The pain didn't stop there for the explorers – Kazakhstan-focused Max Petroleum moved down 0.21p to 2.94p after admitting it needed further cash to complete the drilling of its NUR-1 well and Cove Energy was driven back 37.5p to 238p by Royal Dutch Shell (7.5p higher at 2,300p) pulling out of the bid battle for the Mozambique-focused group, with the 240p-a-share offer from Thailand's PTT the only one left standing.
A sedate session for the FTSE 100 saw it finish a mere 3.7 points weaker at 5,662.43, with many waiting to see if US Fed boss Ben Bernanke's testimony to Congress later this week will contain any clues on the likelihood of further quantitative easing.
In its worst fall since it came to light last week that the security services company would not be able to fulfil its Olympics contract, G4S was smacked back 24.1p to 254.6p after scribb lers from Panmure Gordon, Numis Securities, Seymour Pierce and UBS all decided they should remove their "buy" recommenda tions.
Resolution's climb of 5.9p to 218.3p was accompanied by market gossips reviving vague speculation that Clive Cowdery's insurance conglomerate could be interested in another move for Phoenix. The life insurer advanced 17.4p to 510p on the FTSE 250, although traders were playing down the reheated rumours. Still, there has been support towards the idea recently – earlier in the month Berenberg's Matthew Preston argued the "tie-up makes the most strategic sense".

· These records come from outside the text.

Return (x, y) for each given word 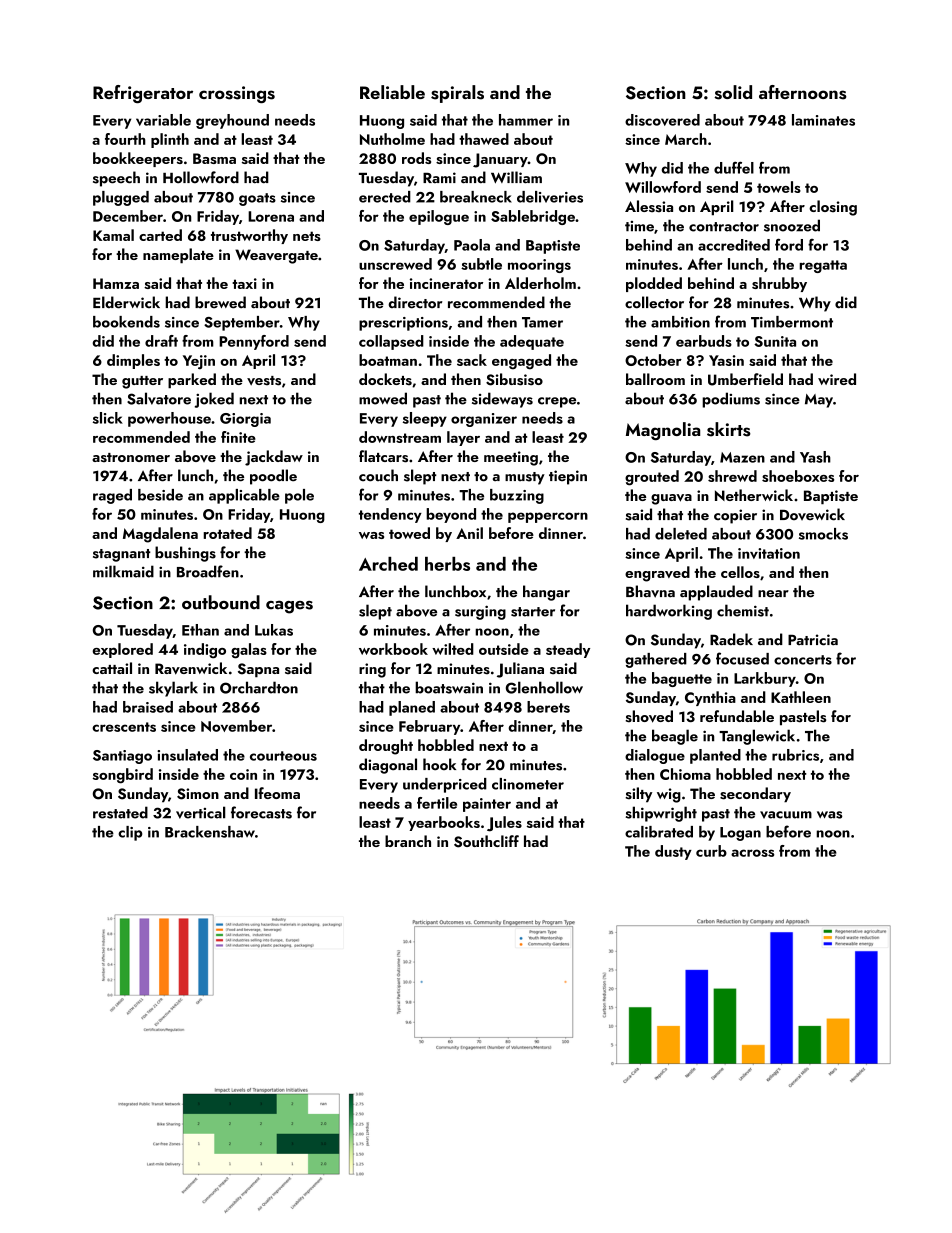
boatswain (449, 687)
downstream (400, 437)
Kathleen (801, 697)
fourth (125, 139)
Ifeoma (277, 793)
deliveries (550, 197)
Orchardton (259, 687)
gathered (656, 660)
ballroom (655, 379)
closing (833, 208)
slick (108, 418)
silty (639, 795)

Barclays – which last week extended its sponsorship of the Premier League until 2016 – fell 4.45p to 157.37p to set a new post-Libor scandal low. This was despite the efforts of Investec's Ian Gordon, who said it was "fighting a war against prejudice and ignorance" and advised investors to keep "the faith, buy the shares".
Vodafone ticked up 1.95p to 184.83p following reports claiming a £2.9bn dividend payout from the mobile phone giant's US joint venture Verizon Wireless could be green-lit this week.
Activist investor Bill Ackman's recent decision to buy a stake in US consumer goods giant Procter & Gamble (P&G) was highlighted as bullish for Marmite-owner Unilever by Liberum Capital's Pablo Zuanic. He claimed a "pruned P&G... should increase the pressure on Unilever to divest a large chunk of its food business" as the group crept up 2p to 2,144p.
After watching the miner's shares jump 75 per cent to rise above 3p during trading, bosses at Noventa were forced to put out a statement claiming ignorance regarding the move, although by the bell it was still 0.18p better off at 1.92p on Aim.
FTSE 100 Risers
International Airlines Group 160p (up 4.2p, 2.7 per cent) British Airways owner finishes high up the blue-chip leaderboard on what was expected to be a record day for traffic at Heathrow.
Smiths Group 1,052p (up 15p, 1.45 per cent) Engineer is one of the top risers after announcing it has managed to get rid of its minority stake in Cross Match Technologies for up to $77m (£49.29m).
FTSE 100 Fallers
Sage 276p (down 9p, 3.16 per cent) Accountancy software group retreats as Numis Securities' analysts downgrade their advice to "hold" in reaction to the release of its third-quarter update.
Burberry 1,207p (down 22p, 1.79 per cent) Luxury brand knocked back after the scribes from UBS reveal they have cut their target price on the stock to 1,290p from 1,450p and kept their "neutral" rating.
FTSE 250 Risers
FirstGroup 200p (up 10.3p, 5.43 per cent) Public transport company drives higher up the mid-tier index as the Government reveals a £9.4bn investment programme for the UK's rail network.
Britvic 280.6p (up 7.5p, 2.75 per cent) Despite advancing for a third straight day, soft drinks maker has still lost more than 16 per cent since announcing earlier in the month a recall of its Fruit Shoots drinks.
FTSE 250 Fallers
Petropavlovsk 439.9p (down 21.7p, 4.7 per cent) Gold digger retreats after analysts from Goldman Sachs slash their target price on the stock by 460p to 520p while reiterating their "neutral" recommendation.
Kenmare Resources 32.47p (down 1.24p, 3.68 per cent) Irish miner continues its recent decline, with the group's share price now having lost nearly 18 per cent since the start of the month.